In the '60s we could kill an agent and use the killed material as a vaccine. But today we have ways of using the nucleic acids the DNA or the RNA constructs of the virus. We can use proteins. We can use "vectors," viruses that carry parts of another virus [to] immunize people. And there are other techniques of making proteins that are not exactly like the natural virus but can still immunize people. So that's why there's something like 40-odd efforts to develop the vaccine, of which I would say about six or 10 are actually on the way to being developed as we speak, and there are two in clinical trials already.
Your rubella vaccine was better than its competitors it produced higher levels of antibodies and had fewer side effects but here in the United States it got sidelined and failed to win government approval for 10 years "because of politics," according to a Science magazine article. Tell me about that.
It happened for a reason, which would not be repeated today. One of the competing vaccines was actually developed at the licensing authority, a branch of the FDA. For a pharmaceutical manufacturer, that was very appealing, because it meant that they would get a license for the vaccine because they'd be working with the licensing authority.
The vaccine that I developed was licensed in Europe at the same time.

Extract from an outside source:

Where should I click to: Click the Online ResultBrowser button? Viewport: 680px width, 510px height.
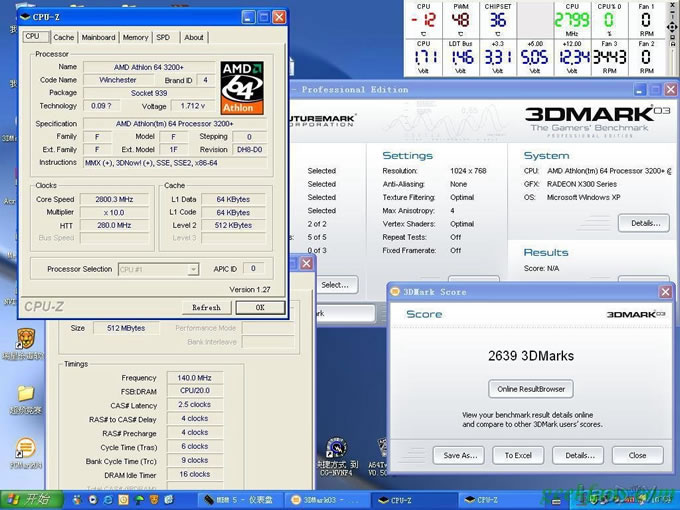531,388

It was only after the accumulation of information about how the two vaccines worked that it was demonstrated that the vaccine that was being used in Europe was better. Therefore, the company actually dropped the vaccine that they had been making and started to produce the one that was being used in Europe.
The FDA does not develop vaccines [anymore]. [Plus], there are so many more ways to develop vaccines that you have multiple candidates, which is great.

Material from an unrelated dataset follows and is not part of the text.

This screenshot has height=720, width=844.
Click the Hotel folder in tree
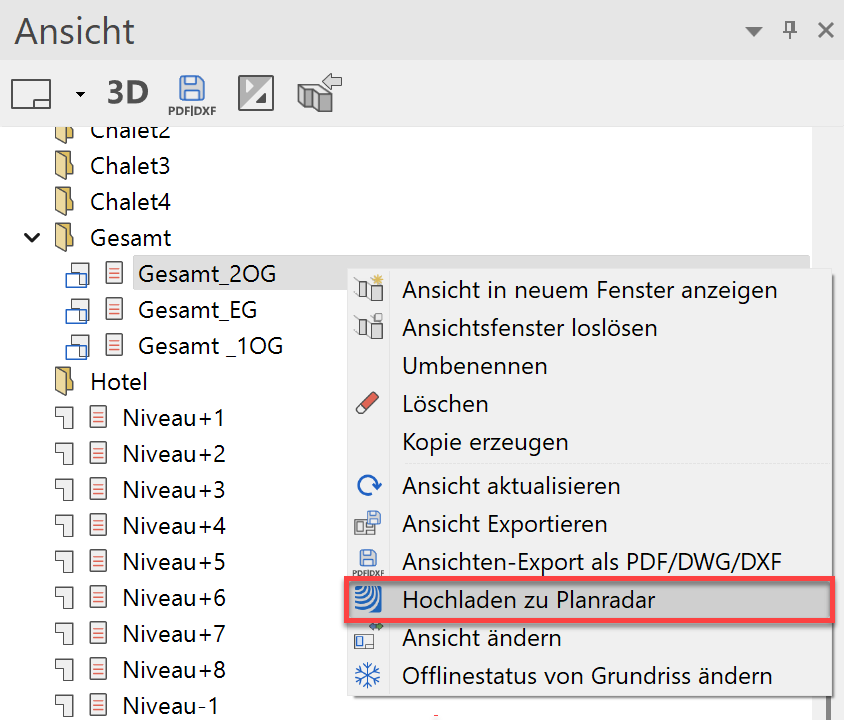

You've been quoted saying that the US should license and produce more than one vaccine. What do you mean?
For two reasons one, because until you have large-scale use of a vaccine, you don't know everything about it; you don't know for sure whether your expectations about the vaccine are right. It may be that something you thought was not as good turns out to be better than the one that you thought was the best. It's only in use that you really can make that judgment.
The second, and perhaps more important point, is if we need a vaccine for the population of the world that's not possible for any one company to make. You need multiple manufacturers, so if you have three or four different types of vaccines and they are roughly equivalent in efficacy, so much the better.
How does politics impact the creation of a vaccine?
The main thing is [funding] for vaccine development. On average, it takes about half a billion dollars to develop and manufacture a vaccine. That includes the basic science; that includes the early clinical trials; it includes the Phase 3 trials, where [they] vaccinate thousands of people [and] follow them [to assess] safety and efficacy. Pharmaceutical companies normally spend that kind of money to develop that kind of vaccine, but it takes years to go through that process. With coronavirus, scientists are trying to speed things up and to do it in a most economical way but, still, to produce a vaccine to immunize everybody, there has to be a major investment.
There are some preliminary reports that there's more than one strain of COVID-19, just like there's more than one strain of the flu. Do you think this could become a seasonal problem?
That information is still controversial not everyone accepts the idea that there are different strains of the virus. That remains to be seen. There are four respiratory coronaviruses that were discovered years ago, which do cause common colds and come back each winter whether that's going to happen with [COVID-19] or not, nobody really knows for sure.